For their study, a team led by researchers at Cedars-Sinai has generated stem cells known as induced pluripotent stem cells, which can produce any type of cell, using the blood samples of 39, an individual adult. They used these special cells to make neurons, blood vessel liners, and support cells that together make up the blood-brain barrier. The team then placed the different cell types inside organ chips, which restored the body's microenvironment with the natural physiology and mechanical forces experienced by cells in the body. human body.
Living cells have quickly formed a functional unit of the blood-brain barrier that functions as in the body, including blocking the entry of certain drugs. Significantly, when this blood-brain barrier came from cells in patients with Huntington's disease or Allan-Herndon-Dudley syndrome, a rare conbad neurological disorder, the barrier functioned in the same way as in patients with of these diseases.
While scientists had previously created blood-brain barriers to the outside of the body, this study advanced science by using induced pluripotent stem cells to create a functional blood-brain barrier, in a microarray. organ, which exhibited a characteristic defect of the patient's disease. .
The results of the study open a promising avenue for precision medicine, said Clive Svendsen, PhD, director of the Cedars-Sinai Board of Governors, Institute of Regenerative Medicine. "The ability to use a patient-specific multicellular model of a blood-brain barrier on a chip represents a new standard for the development of a predictive and personalized medicine," he said. declared. Svendsen, professor of medicine and biomedical sciences, was the principal author of the study.
The research combined the innovative stem cell science of investigators at Cedars-Sinai in Los Angeles with the advanced Organs-on-Chips technology from Emulate, Inc. in Boston.
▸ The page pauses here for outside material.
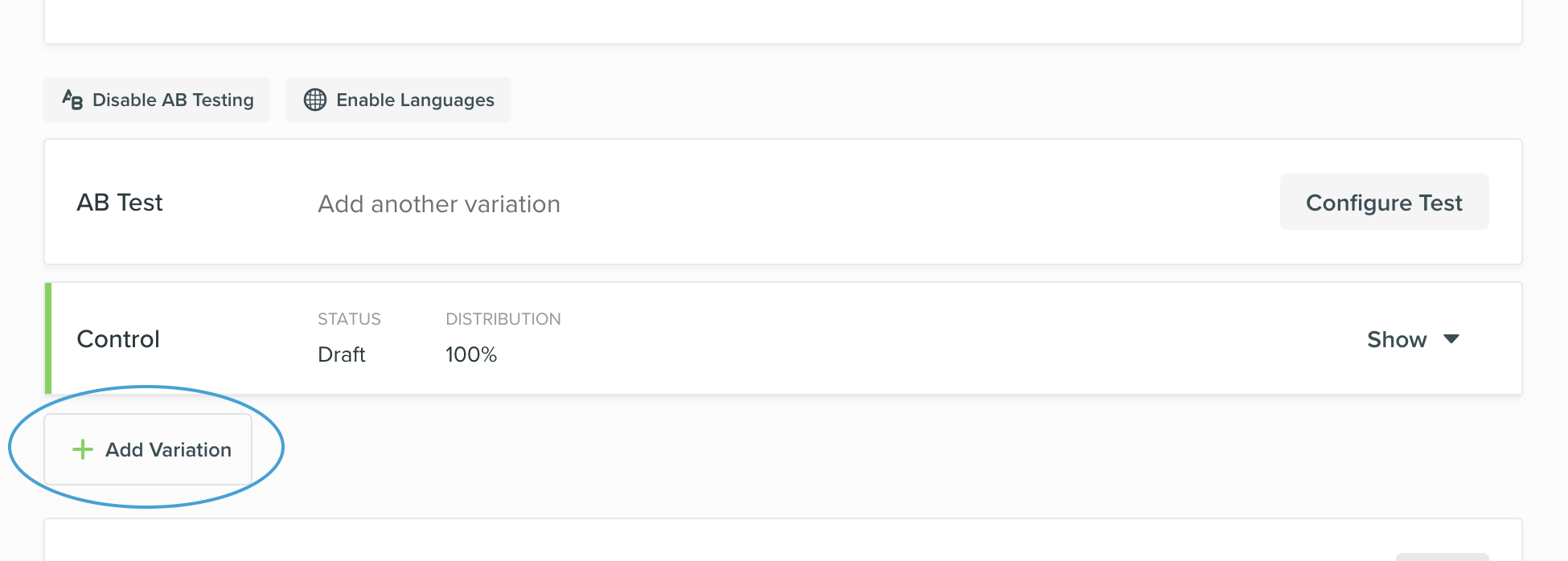Viewport: 1568px width, 561px height.
Task: Disable AB Testing for this content
Action: pos(157,100)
The emulate human emulation system recreates the microenvironment necessary for cells to exhibit an unprecedented level of biological function and behave as they are in the human body. The system consists of instruments, software applications and organ chips, the size of an AA battery, endowed with tiny fluidic channels lined with tens of thousands of living human cells .
The co-first authors of the study are Gad Vatine, PhD, from Ben Gurion University of the Negev in Beer Sheva, Israel, former postdoctoral fellow at Cedars-Sinai; Riccardo Barrile, PhD, of Emulate, a former postdoctoral fellow at Cedars-Sinai; and Michael Workman, Ph.D. student at the Cedars-Sinai School of Biomedical Sciences.
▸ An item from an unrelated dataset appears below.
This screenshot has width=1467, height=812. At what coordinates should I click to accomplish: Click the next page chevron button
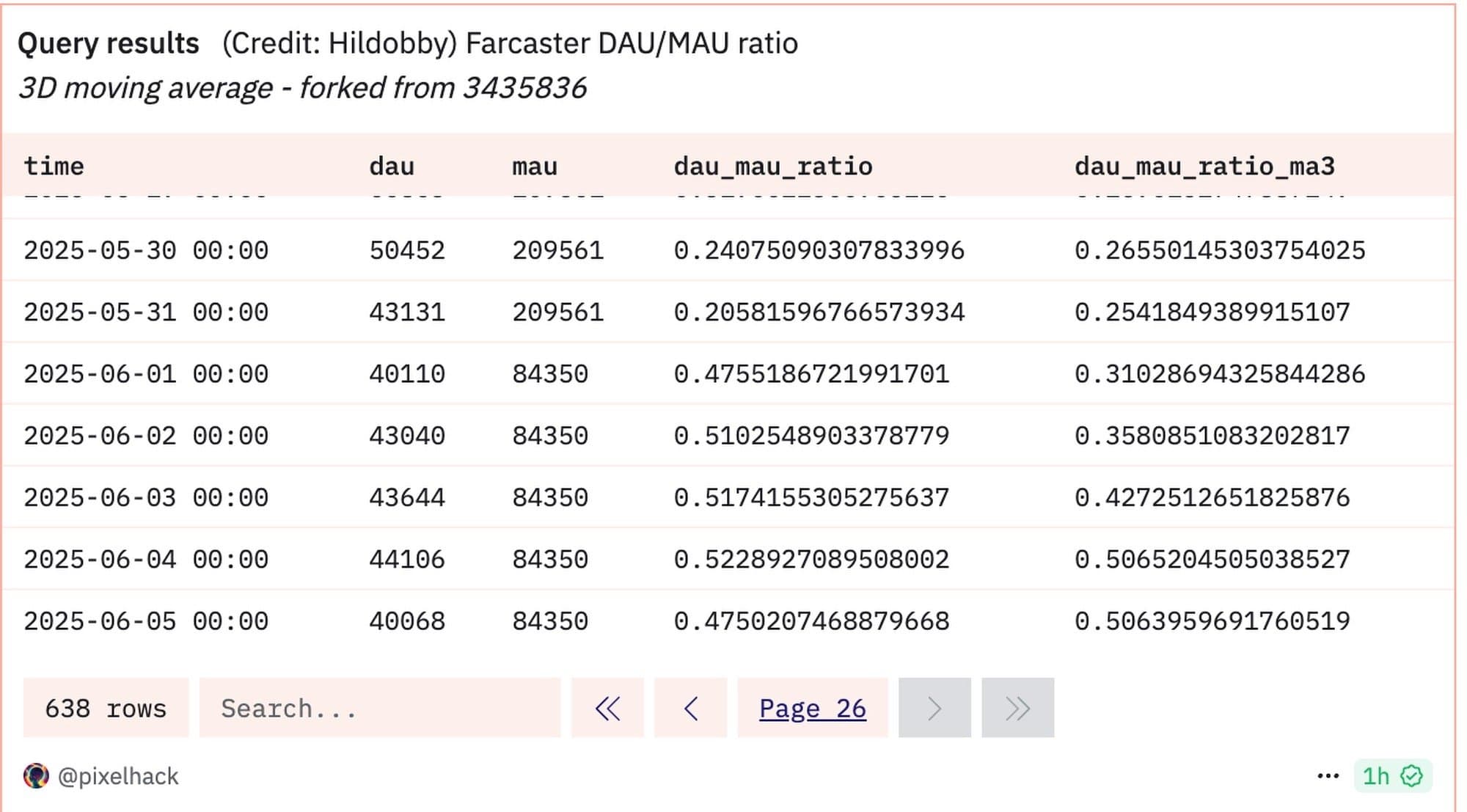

The research is part of several collaborative projects between Cedars-Sinai and Emulate, Inc. which, in February 2018, announced the creation of a joint Patient-on-a-Chip program to predict which treatments would be the most effective. more efficient given the genetic constitution of the patient and its properties. variant of the disease. The program is an initiative of Cedars-Sinai Precision Health, whose goal is to stimulate the development of the latest technologies and the best research, badociated with best clinical practices, to rapidly enable a new era of personalized health.
Disclosure: Cedars-Sinai holds a minority interest in Emulate, Inc. A senior executive of Cedars-Sinai sits on the Emulate Board of Directors. Emulate has not provided any financial support for this research. Six of the study's authors are employees and shareholders of Emulate.
Funding: The research reported in this publication was funded by the National Institute of Neurological Disorders and Stroke and the National Center for the Advancement of Translational Sciences of the National Institutes of Health, under the n Family Foundation and Israeli Foundation of Science.